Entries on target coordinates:
**********
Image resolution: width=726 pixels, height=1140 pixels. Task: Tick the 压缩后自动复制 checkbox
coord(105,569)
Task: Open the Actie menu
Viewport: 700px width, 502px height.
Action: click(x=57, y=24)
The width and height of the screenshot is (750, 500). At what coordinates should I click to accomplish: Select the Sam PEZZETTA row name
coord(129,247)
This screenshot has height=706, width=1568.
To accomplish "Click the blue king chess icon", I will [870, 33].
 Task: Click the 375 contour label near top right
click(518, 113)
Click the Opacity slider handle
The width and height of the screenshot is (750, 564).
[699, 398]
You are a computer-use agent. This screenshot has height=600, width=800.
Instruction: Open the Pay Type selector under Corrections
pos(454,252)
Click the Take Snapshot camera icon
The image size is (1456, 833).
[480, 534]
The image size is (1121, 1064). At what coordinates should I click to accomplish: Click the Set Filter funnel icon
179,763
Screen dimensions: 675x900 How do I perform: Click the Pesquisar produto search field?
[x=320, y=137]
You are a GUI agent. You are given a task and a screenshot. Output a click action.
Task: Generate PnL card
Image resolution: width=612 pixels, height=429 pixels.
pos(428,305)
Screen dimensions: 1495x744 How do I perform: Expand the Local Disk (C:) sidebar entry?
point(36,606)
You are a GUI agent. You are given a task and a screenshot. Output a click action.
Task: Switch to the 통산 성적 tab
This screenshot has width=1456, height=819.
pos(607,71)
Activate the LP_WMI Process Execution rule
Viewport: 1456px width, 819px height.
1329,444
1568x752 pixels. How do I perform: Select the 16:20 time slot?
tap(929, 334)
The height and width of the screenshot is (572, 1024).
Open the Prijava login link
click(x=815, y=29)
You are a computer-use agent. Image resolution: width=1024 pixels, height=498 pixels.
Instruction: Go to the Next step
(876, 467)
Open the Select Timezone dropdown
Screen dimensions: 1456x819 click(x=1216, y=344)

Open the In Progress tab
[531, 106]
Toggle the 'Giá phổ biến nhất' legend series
**********
Short task:
Recast the entries above as a JSON list of strings, one string per line, leaving out blank lines.

Task output:
[
  "Image resolution: width=726 pixels, height=1140 pixels. Task: Tick the 压缩后自动复制 checkbox",
  "coord(105,569)",
  "Task: Open the Actie menu",
  "Viewport: 700px width, 502px height.",
  "Action: click(x=57, y=24)",
  "The width and height of the screenshot is (750, 500). At what coordinates should I click to accomplish: Select the Sam PEZZETTA row name",
  "coord(129,247)",
  "This screenshot has height=706, width=1568.",
  "To accomplish \"Click the blue king chess icon\", I will [870, 33].",
  " Task: Click the 375 contour label near top right",
  "click(518, 113)",
  "Click the Opacity slider handle",
  "The width and height of the screenshot is (750, 564).",
  "[699, 398]",
  "You are a computer-use agent. This screenshot has height=600, width=800.",
  "Instruction: Open the Pay Type selector under Corrections",
  "pos(454,252)",
  "Click the Take Snapshot camera icon",
  "The image size is (1456, 833).",
  "[480, 534]",
  "The image size is (1121, 1064). At what coordinates should I click to accomplish: Click the Set Filter funnel icon",
  "179,763",
  "Screen dimensions: 675x900 How do I perform: Click the Pesquisar produto search field?",
  "[x=320, y=137]",
  "You are a GUI agent. You are given a task and a screenshot. Output a click action.",
  "Task: Generate PnL card",
  "Image resolution: width=612 pixels, height=429 pixels.",
  "pos(428,305)",
  "Screen dimensions: 1495x744 How do I perform: Expand the Local Disk (C:) sidebar entry?",
  "point(36,606)",
  "You are a GUI agent. You are given a task and a screenshot. Output a click action.",
  "Task: Switch to the 통산 성적 tab",
  "This screenshot has width=1456, height=819.",
  "pos(607,71)",
  "Activate the LP_WMI Process Execution rule",
  "Viewport: 1456px width, 819px height.",
  "1329,444",
  "1568x752 pixels. How do I perform: Select the 16:20 time slot?",
  "tap(929, 334)",
  "The height and width of the screenshot is (572, 1024).",
  "Open the Prijava login link",
  "click(x=815, y=29)",
  "You are a computer-use agent. Image resolution: width=1024 pixels, height=498 pixels.",
  "Instruction: Go to the Next step",
  "(876, 467)",
  "Open the Select Timezone dropdown",
  "Screen dimensions: 1456x819 click(x=1216, y=344)",
  "Open the In Progress tab",
  "[531, 106]",
  "Toggle the 'Giá phổ biến nhất' legend series"
]